Pakistan has opened two new overland trade corridors through Iran and China, offering Central Asian countries alternative routes to Pakistani ports after Islamabad shut its main transit crossings with Afghanistan in response to persistent cross-border militancy. The corridors became operational in April 2026 and run through Iran's Gabd-Rimdan border crossing and China's Sost Dry Port. They were introduced after Pakistan indefinitely closed the Torkham and Chaman crossings less than a year ago, in October 2025, following what officials described as ongoing security threats from Afghan territory.
More than 14,000 metric tons of cargo have already moved through the two routes. One corridor was formally inaugurated during a coordination ceremony in Karachi attended by senior representatives from Uzbekistan, Kyrgyzstan and Tajikistan. Pakistan presented the routes as a permanent alternative for Central Asian countries seeking access to global markets without relying on Afghan transit.
The Security Calculation
The decision to close the Torkham and Chaman crossings wasn't arbitrary. It followed what Pakistani officials characterized as persistent cross-border militancy that threatened both commercial traffic and border security. By routing trade through Iran and China instead, Pakistan has effectively isolated Afghanistan from a critical economic corridor while maintaining its own connectivity to Central Asia. The first convoy carried frozen meat and other exports to Tashkent and Bishkek through Iran. Pakistan also dispatched its first export shipment from the Karachi Export Processing Zone to Kyrgyzstan via the Sost Dry Port under the TIR regime.
The 3,300-kilometer Bishkek-Karachi corridor, operating under the Quadrilateral Traffic in Transit Agreement, has since completed its first reciprocal commercial shipments, with Kyrgyz transport fleets delivering minerals and textiles to Pakistan. Separately, the Hemani Group transported a 23.9-tonne consignment to Kyrgyzstan using the Pakistan Single Window electronic customs system.
Gwadar's Expanding Role
The new corridors provide Central Asian countries, including Uzbekistan and Kyrgyzstan, with overland access to the Arabian Sea through Pakistan while bypassing Afghanistan entirely. Uzbekistan has already begun using the Gabd-Rimdan route to transport agricultural equipment and industrial raw materials. Pakistan is also expanding the role of Gwadar Port within Phase 2 of the China-Pakistan Economic Corridor. Located about 400 kilometers east of the Strait of Hormuz, the port is expected to handle increasing cargo volumes moving through the new land corridors as regional trade routes continue to diversify.
The new network also expands the use of the TIR transit regime and the Pakistan Single Window system, which electronically processes customs documentation for cross-border shipments. The infrastructure investment signals Pakistan's bet that Central Asian trade will flow through its territory rather than Afghanistan's for the foreseeable future.
Regional Realignment
The corridor launch represents a significant shift in South and Central Asian connectivity.
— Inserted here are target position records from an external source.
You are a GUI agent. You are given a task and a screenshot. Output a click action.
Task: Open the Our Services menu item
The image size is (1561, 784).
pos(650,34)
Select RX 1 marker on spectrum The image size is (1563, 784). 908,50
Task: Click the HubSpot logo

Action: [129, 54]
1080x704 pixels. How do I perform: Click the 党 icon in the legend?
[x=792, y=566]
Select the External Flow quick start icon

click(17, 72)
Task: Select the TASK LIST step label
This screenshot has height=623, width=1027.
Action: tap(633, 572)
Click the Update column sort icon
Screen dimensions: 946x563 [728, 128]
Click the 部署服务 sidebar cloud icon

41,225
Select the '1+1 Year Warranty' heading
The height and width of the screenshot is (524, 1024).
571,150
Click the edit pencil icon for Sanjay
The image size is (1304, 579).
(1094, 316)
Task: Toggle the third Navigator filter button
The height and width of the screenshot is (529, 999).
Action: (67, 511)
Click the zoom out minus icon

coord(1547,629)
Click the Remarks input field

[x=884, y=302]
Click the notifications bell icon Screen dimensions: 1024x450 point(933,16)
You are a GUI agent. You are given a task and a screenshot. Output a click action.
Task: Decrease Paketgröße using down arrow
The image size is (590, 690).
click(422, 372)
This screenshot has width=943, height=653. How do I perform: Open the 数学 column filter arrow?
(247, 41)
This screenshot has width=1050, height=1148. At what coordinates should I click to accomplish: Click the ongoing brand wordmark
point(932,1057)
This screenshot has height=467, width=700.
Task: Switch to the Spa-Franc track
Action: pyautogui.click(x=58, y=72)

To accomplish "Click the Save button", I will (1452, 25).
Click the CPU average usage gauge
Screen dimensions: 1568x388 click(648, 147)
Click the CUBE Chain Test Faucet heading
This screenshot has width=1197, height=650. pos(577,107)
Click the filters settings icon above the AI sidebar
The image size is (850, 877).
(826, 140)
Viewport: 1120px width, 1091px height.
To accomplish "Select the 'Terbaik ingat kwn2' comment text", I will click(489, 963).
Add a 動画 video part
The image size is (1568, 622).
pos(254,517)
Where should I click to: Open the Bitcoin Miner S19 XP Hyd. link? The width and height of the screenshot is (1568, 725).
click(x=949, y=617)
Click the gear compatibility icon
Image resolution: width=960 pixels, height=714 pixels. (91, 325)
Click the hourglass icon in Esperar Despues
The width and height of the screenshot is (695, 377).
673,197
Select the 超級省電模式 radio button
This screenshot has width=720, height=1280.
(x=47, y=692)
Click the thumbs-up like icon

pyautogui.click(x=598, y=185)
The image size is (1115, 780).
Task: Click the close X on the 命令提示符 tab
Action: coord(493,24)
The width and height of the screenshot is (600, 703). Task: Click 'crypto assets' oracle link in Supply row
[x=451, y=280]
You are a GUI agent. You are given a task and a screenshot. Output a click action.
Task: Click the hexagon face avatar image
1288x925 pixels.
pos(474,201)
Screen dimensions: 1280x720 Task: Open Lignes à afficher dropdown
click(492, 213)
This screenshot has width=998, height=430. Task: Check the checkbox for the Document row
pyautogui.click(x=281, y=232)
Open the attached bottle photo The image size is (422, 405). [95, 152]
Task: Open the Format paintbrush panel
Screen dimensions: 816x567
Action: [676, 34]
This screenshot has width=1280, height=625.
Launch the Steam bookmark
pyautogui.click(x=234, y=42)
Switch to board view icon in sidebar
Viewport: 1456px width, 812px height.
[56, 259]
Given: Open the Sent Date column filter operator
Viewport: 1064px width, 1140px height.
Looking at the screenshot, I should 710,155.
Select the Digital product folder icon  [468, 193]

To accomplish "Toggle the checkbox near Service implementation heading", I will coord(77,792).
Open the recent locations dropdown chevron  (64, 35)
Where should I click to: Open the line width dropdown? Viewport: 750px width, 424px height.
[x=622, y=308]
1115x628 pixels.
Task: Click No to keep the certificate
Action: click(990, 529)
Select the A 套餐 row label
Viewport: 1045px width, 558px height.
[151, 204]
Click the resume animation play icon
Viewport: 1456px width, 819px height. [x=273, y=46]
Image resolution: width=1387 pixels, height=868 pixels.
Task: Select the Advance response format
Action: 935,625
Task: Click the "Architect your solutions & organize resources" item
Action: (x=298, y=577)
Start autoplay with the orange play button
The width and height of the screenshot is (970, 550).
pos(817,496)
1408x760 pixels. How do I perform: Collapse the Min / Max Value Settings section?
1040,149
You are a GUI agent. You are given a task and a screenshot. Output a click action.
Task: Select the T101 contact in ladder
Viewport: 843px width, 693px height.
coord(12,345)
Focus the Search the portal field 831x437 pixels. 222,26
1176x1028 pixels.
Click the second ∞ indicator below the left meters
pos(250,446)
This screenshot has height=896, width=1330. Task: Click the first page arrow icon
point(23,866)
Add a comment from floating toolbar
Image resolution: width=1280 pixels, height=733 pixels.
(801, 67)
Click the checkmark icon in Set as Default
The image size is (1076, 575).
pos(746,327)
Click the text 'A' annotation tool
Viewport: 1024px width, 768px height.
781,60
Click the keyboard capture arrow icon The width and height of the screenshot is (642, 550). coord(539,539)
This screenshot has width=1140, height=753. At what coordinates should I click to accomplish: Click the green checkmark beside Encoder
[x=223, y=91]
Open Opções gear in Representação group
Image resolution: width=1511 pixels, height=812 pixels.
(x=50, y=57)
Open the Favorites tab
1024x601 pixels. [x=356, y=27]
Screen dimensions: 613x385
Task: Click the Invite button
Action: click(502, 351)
Afghanistan, which once positioned itself as a natural bridge between Central Asia and the Arabian Sea, now finds itself economically sidelined. The routes through Iran and China aren't temporary workarounds—they're being presented as permanent alternatives backed by formal agreements and substantial infrastructure investment. For Central Asian states, the calculus is straightforward: predictable access to ports trumps shorter routes through unstable territory.
Pakistan's ability to offer this alternative rests on its partnerships with both Iran and China, two countries with their own strategic interests in limiting Afghan influence and expanding regional trade networks that bypass Western-aligned routes. The Gabd-Rimdan crossing through Iran and the Sost Dry Port in China provide the physical infrastructure. The TIR regime and Pakistan Single Window system provide the regulatory framework. Together, they've created a functioning alternative to Afghan transit in less than a year.
Why This Matters:
Pakistan's decision to permanently reroute Central Asian trade away from Afghanistan reflects a hardening security posture driven by cross-border militancy that Islamabad determined it could no longer tolerate. The new corridors through Iran and China aren't just about commerce—they're about demonstrating that countries harboring militants pay economic costs while those maintaining security attract investment and trade. For Central Asian states, the operational success of these routes proves that connectivity to global markets doesn't require transit through Afghanistan, fundamentally altering the region's economic geography. The expansion of Gwadar Port and the formalization of the TIR regime signal that this realignment is permanent, not provisional. Afghanistan's loss is Pakistan's gain, and the message to other regional actors is clear: security guarantees matter more than geographic proximity when countries choose their trade partners.